▶ EXERCISE OBJECTIVE:
Everything below from the line with "Where should I" through the line with "You are a computer-use" should be copied exactly, and nothing else; leave out the pictures.

▶ DATA EXTRACT:
• • • • • • •
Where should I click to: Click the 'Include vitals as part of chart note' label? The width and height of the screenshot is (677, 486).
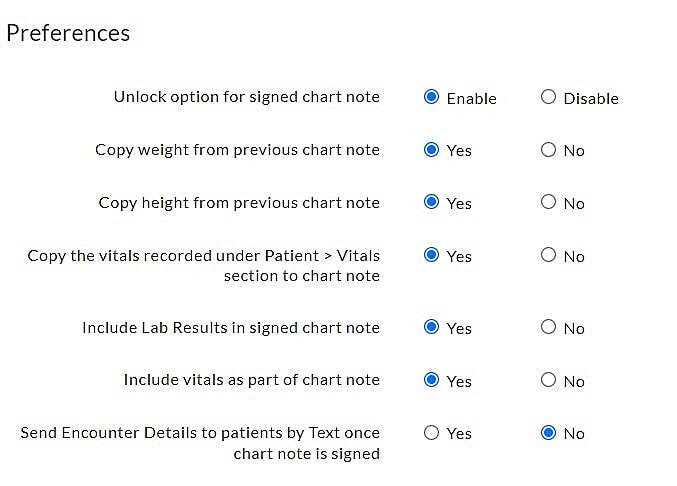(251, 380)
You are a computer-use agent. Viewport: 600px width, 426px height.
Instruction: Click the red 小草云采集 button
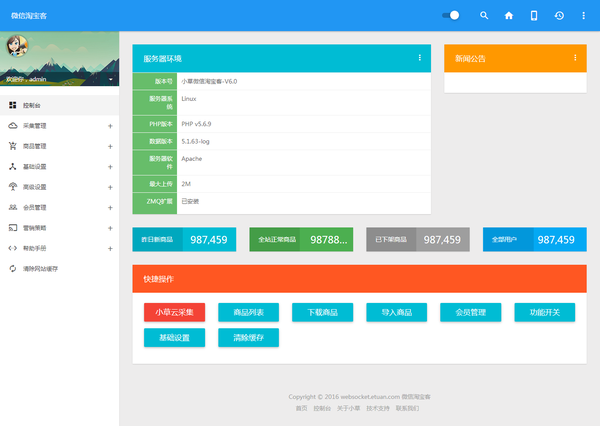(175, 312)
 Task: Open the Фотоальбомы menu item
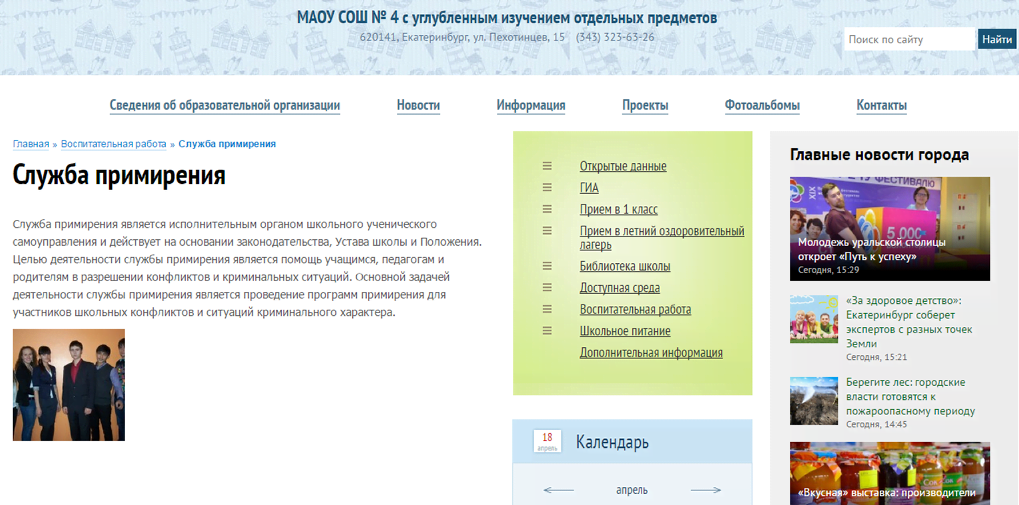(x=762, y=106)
• • • • • • •
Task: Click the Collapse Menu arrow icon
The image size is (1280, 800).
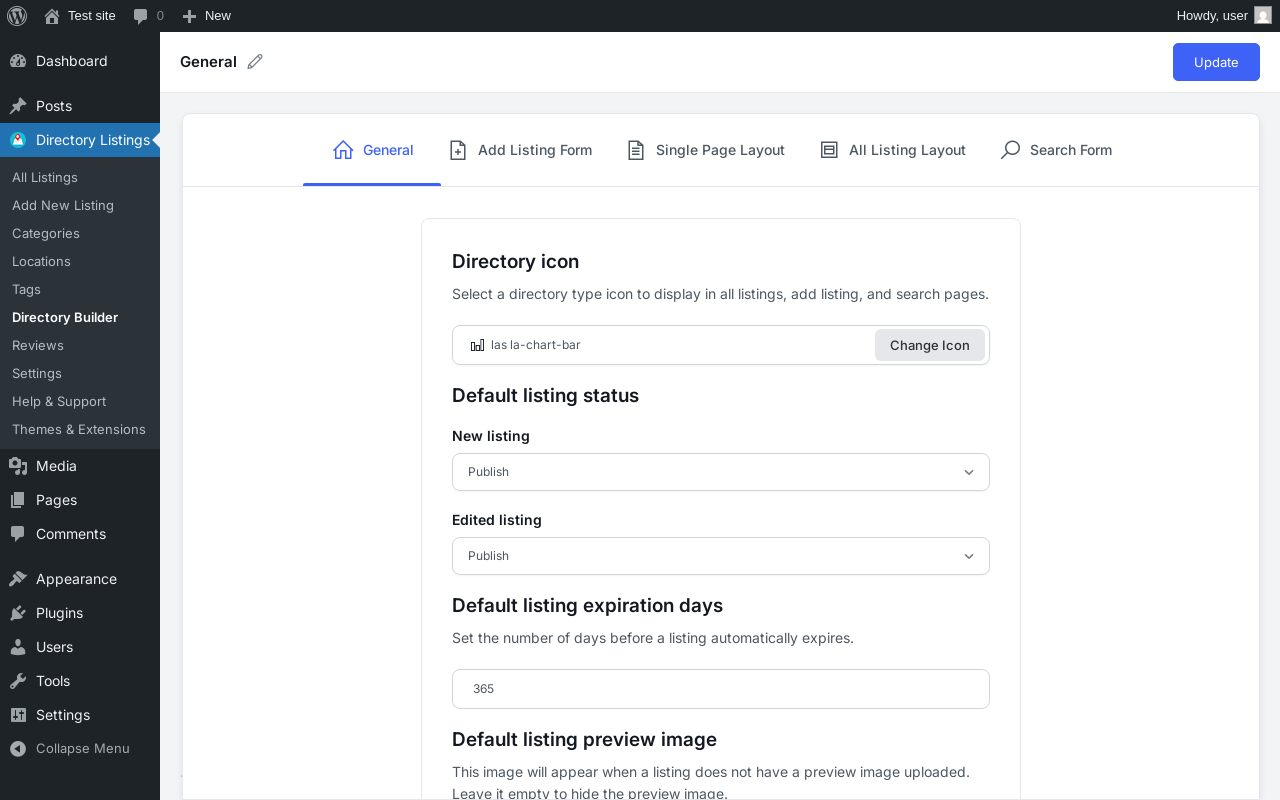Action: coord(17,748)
• • • • • • •
▶ OUTPUT BELOW:
Where should I click to: Click the 'Include vitals as part of chart note' label? The width and height of the screenshot is (677, 486).
(251, 380)
You are a computer-use agent. Viewport: 600px width, 426px height.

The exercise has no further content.